§ **TASK ITEM**
Within the records, which lines hold the string "layout"? Report each one by copying it.

[Data entries]
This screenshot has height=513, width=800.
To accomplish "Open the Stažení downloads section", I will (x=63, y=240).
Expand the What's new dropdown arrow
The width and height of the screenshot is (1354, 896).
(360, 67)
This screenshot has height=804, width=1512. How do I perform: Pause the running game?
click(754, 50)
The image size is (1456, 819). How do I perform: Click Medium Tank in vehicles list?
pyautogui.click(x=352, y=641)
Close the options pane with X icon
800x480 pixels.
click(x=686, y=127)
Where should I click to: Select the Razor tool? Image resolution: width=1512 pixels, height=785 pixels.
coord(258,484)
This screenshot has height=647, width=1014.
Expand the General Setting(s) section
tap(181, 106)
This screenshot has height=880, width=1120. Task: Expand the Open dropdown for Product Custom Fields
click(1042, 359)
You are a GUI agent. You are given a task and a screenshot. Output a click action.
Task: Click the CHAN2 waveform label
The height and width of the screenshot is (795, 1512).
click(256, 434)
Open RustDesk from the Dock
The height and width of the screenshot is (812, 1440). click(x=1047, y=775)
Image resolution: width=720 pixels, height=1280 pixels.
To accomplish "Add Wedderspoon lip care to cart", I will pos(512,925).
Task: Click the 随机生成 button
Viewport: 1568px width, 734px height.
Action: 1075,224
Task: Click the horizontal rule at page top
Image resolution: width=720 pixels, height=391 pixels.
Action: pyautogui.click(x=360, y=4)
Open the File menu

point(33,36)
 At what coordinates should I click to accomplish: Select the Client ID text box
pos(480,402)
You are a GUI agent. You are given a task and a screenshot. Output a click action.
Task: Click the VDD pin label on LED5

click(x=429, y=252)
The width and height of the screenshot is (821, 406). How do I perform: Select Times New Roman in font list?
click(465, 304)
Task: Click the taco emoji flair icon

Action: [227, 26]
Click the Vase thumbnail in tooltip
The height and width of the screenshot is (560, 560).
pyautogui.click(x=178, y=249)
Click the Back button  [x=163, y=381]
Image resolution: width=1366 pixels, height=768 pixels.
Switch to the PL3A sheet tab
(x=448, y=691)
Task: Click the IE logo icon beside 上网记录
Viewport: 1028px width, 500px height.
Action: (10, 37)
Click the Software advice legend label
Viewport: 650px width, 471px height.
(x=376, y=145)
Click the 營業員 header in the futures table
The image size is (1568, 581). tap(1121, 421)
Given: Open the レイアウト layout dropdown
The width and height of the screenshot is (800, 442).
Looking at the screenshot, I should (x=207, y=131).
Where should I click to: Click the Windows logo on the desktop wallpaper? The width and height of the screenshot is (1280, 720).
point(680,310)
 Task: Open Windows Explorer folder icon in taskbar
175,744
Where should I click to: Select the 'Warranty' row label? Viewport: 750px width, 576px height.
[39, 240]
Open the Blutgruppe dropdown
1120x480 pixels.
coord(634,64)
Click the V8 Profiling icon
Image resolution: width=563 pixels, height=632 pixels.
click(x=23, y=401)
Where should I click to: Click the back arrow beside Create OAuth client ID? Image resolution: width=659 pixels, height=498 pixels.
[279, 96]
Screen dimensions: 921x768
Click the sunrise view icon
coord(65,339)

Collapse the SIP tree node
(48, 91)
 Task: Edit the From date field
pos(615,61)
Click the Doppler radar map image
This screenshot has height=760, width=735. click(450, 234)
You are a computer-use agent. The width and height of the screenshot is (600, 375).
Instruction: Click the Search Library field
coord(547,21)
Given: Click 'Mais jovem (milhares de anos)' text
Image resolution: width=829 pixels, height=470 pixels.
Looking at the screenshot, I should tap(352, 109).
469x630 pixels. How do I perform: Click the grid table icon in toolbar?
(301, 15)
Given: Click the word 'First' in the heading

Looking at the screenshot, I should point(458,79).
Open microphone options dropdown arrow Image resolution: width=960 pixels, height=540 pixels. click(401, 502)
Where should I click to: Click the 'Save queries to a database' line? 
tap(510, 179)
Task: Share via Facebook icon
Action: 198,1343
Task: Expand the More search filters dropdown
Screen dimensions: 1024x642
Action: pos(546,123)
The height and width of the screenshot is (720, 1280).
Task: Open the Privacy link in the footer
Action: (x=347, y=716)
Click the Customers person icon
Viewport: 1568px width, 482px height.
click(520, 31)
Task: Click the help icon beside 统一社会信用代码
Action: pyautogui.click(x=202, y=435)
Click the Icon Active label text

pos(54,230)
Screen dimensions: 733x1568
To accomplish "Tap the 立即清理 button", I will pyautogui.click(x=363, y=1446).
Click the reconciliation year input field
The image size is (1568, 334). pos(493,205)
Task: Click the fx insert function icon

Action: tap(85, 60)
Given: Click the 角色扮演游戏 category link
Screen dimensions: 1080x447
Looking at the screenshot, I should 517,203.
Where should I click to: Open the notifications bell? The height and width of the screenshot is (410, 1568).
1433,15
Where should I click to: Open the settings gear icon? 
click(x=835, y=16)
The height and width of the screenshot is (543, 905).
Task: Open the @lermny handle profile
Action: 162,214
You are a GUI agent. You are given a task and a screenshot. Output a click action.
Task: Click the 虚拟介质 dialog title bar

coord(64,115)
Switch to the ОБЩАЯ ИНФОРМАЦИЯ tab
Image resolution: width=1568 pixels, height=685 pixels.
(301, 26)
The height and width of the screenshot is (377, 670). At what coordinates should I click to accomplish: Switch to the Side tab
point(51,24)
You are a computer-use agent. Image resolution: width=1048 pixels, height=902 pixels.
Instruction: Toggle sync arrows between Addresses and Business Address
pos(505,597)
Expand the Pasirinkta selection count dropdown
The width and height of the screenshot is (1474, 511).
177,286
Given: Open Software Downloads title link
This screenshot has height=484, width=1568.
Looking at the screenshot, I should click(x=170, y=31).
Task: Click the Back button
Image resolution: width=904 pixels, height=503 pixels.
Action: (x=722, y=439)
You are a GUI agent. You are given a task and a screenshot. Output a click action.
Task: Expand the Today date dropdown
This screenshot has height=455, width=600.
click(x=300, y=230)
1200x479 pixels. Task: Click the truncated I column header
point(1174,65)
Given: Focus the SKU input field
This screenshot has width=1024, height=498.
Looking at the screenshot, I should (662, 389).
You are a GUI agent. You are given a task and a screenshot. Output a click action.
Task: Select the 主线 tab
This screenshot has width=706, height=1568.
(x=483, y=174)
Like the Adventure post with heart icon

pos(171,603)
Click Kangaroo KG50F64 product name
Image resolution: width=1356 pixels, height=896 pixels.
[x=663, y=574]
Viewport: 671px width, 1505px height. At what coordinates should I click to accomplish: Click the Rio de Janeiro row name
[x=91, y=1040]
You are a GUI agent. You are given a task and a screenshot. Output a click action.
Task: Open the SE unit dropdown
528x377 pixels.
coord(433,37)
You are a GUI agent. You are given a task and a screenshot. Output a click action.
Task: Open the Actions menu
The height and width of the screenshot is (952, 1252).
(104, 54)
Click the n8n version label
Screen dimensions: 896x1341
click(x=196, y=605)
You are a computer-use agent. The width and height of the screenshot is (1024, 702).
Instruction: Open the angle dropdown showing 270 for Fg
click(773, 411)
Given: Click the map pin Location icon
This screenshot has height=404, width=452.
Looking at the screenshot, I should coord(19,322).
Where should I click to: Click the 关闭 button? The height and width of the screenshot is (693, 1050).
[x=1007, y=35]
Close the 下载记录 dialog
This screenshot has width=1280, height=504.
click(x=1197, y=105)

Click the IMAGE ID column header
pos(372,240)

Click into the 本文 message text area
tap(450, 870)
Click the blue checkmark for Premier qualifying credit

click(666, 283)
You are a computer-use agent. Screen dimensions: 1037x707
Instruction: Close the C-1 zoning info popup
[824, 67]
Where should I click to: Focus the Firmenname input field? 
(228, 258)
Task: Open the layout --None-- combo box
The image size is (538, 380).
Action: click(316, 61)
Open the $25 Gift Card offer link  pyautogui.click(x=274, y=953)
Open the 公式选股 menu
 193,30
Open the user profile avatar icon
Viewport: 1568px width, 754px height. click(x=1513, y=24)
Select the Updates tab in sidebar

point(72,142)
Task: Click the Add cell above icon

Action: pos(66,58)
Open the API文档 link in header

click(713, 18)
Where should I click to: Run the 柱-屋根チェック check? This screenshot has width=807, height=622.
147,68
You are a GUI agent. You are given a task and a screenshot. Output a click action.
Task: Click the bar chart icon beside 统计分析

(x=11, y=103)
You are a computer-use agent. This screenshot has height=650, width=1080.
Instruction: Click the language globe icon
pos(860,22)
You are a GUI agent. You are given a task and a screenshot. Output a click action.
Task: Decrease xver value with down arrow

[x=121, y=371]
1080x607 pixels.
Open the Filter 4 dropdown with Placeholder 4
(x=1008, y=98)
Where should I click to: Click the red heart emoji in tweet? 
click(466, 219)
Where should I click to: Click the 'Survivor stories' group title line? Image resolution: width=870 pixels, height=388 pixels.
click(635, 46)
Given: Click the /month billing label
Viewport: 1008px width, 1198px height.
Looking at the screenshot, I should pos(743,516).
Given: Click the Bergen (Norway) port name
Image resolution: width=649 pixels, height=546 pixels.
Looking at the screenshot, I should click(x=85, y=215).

§ **RESPONSE FOR THIS EXERCISE**
Given: Open the レイアウト layout dropdown
Task: Open the layout --None-- combo box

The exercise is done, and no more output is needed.